Sorting a file with a lot of words.

**samus250** · 04-25-2008

I was thinking on making a program that would take a text file, and extract all words from it into a new file, each word on its own line, in alphabetical order, and not repeated. So if you have a file that says:

Code:

The quick brown fox jumped over the lazy dog.
The dog got really really mad.

The program would output:

Code:

brown
dog
got
fox
jumped
lazy
mad
over
quick
really
the

The problem is that I haven't started, because in the program planning stage, I went through a lot of walls.

I think that maybe I can use fgetc to read the words char by char, words get separated by anything that is not a letter, check if the word has already been read, and then I sort the words using something like quicksort, and then I write the file.

But lets say I have a text file with hundreds of thousands of words in it. How will I store so much words? If I use linked lists, how would I sort them? The big question is... How would you do it (some pseudo code or algorithm would be useful

)?

Thanks!!!

**tabstop** · 04-25-2008

Note: these comments should only be taken as placeholders until iMalc notices the thread.

Anyway: for small datasets, insertion sort (using an array/dynamic "array" of pointers, perhaps) seems like the obvious choice. For larger sets, the array of pointers would be necessary (far easier to sort pointers than real data); I might build the table, sort the whole thing, and remove duplicates.

**samus250** · 04-25-2008

Well, I guess it is far easier to sort pointers. But how do I keep reading the words without wasting memory (by declaring a 5 thousand pointer array like *words[5000]) and at the same time by making sure there is enough?

**~~master5001~~** · 04-25-2008

This reminds me of the introduction to binary trees in K&R... You could actually just use a binary tree for this application.

**samus250** · 04-25-2008

I have no idea of what a binary tree is...

**swoopy** · 04-25-2008

Originally Posted by samus250

Well, I guess it is far easier to sort pointers. But how do I keep reading the words without wasting memory (by declaring a 5 thousand pointer array like *words[5000]) and at the same time by making sure there is enough?

Well for the first version, you could simply use a dynamic array, calling realloc() to expand the array size (say doubling the array size each time) when necessary. Then call the standard qsort() to sort the words. Then once you have that code working, if you prefer, you could convert from an array to some other data structure.

The only advantage I can think to using some other data structure is if words will need to be added after the initial list is built.

**samus250** · 04-25-2008

Ok so I should load the FULL txt file to RAM (by reallocating the char array when necessary), then sort everything out with qsort(), and then store it to the disk? I think I'll also need a 2 dimension array right?

**Adak** · 04-25-2008

Don't think of "enough". There is NEVER "enough". Any structure or array size you use, can be easily busted, short of a slow disk file, for overflow. IMO that defeats the purpose of reading it in from disk.

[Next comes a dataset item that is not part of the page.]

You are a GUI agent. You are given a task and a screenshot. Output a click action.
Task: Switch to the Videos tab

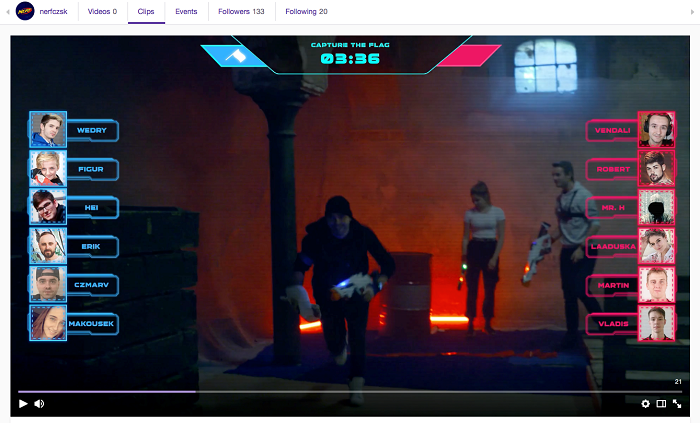pos(102,12)
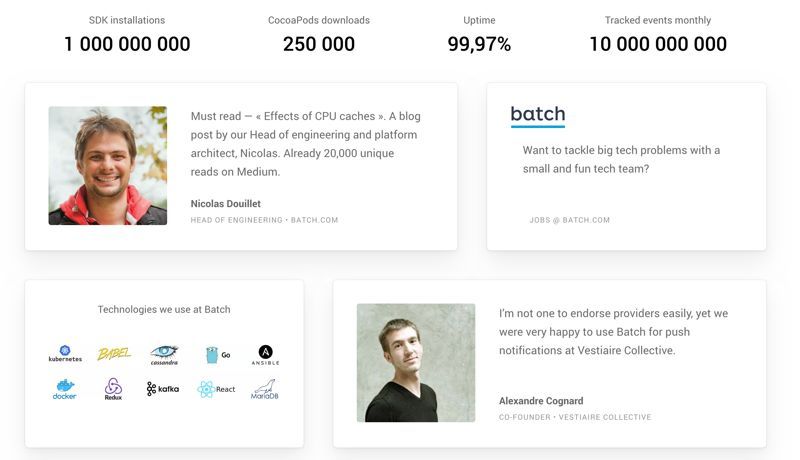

Think of "handling input in chunks", (I would use an array, but whatever you like). Then sort the chunk you have, and write it out to a file.

After all the chunks have been read in, then mergesort all the sorted "chunk" files, into one file. It's very handy if you have a unique name for the chunk files, something like:

dat 1 000001.txt

Which tells you this is the first level of chunk files, and it's also the number 1 chunk file at that level.

Now your mergesort program can use that info, to find it's input, and produce it's output appropriately.

I wrote this type of program twice. Used mergesort the first time, and quicksort the second. The first one was a more elegant program, but I do like quicksort and would probably use it again for writing out the first level chunk files.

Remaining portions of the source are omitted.